ASSIGNMENT: What do the lines say from the one containing "Task: Click the grey swatch in stop 8" to the end of the records? Restate them word for word, and only those.
*-*-*
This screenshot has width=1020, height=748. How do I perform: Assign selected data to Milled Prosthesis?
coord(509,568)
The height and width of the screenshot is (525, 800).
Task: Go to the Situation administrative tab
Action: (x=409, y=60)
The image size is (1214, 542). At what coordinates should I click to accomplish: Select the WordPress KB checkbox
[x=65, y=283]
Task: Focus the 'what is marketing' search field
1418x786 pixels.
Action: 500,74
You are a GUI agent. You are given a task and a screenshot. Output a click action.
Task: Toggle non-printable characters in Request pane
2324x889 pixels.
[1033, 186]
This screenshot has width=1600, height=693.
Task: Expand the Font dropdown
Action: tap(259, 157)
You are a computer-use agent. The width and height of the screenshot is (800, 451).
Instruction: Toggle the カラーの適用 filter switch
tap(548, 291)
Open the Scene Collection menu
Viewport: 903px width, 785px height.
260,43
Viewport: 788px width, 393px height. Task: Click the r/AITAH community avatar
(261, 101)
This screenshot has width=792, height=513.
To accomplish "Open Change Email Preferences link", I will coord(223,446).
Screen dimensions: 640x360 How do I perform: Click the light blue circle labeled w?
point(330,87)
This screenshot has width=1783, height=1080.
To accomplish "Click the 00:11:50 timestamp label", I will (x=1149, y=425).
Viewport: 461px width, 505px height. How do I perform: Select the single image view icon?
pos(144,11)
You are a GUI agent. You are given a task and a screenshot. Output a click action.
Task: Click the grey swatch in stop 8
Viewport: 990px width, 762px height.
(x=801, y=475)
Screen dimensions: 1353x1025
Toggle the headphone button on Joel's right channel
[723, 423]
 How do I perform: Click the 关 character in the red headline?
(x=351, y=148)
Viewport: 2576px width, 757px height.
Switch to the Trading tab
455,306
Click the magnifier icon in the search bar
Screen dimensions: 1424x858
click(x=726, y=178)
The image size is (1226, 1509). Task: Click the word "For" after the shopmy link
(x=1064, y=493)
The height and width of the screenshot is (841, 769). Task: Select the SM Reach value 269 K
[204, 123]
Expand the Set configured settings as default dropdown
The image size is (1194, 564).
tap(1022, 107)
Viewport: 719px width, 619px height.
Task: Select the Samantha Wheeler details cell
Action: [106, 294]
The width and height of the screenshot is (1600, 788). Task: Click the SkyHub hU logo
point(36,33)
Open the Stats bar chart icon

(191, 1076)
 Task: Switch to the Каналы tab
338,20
*-*-*
SOLVED EXERCISE:
Task: Click the grey swatch in stop 8
Viewport: 990px width, 762px height.
(x=801, y=475)
Screen dimensions: 1353x1025
Toggle the headphone button on Joel's right channel
[723, 423]
 How do I perform: Click the 关 character in the red headline?
(x=351, y=148)
Viewport: 2576px width, 757px height.
Switch to the Trading tab
455,306
Click the magnifier icon in the search bar
Screen dimensions: 1424x858
click(x=726, y=178)
The image size is (1226, 1509). Task: Click the word "For" after the shopmy link
(x=1064, y=493)
The height and width of the screenshot is (841, 769). Task: Select the SM Reach value 269 K
[204, 123]
Expand the Set configured settings as default dropdown
The image size is (1194, 564).
tap(1022, 107)
Viewport: 719px width, 619px height.
Task: Select the Samantha Wheeler details cell
Action: [106, 294]
The width and height of the screenshot is (1600, 788). Task: Click the SkyHub hU logo
point(36,33)
Open the Stats bar chart icon

(191, 1076)
 Task: Switch to the Каналы tab
338,20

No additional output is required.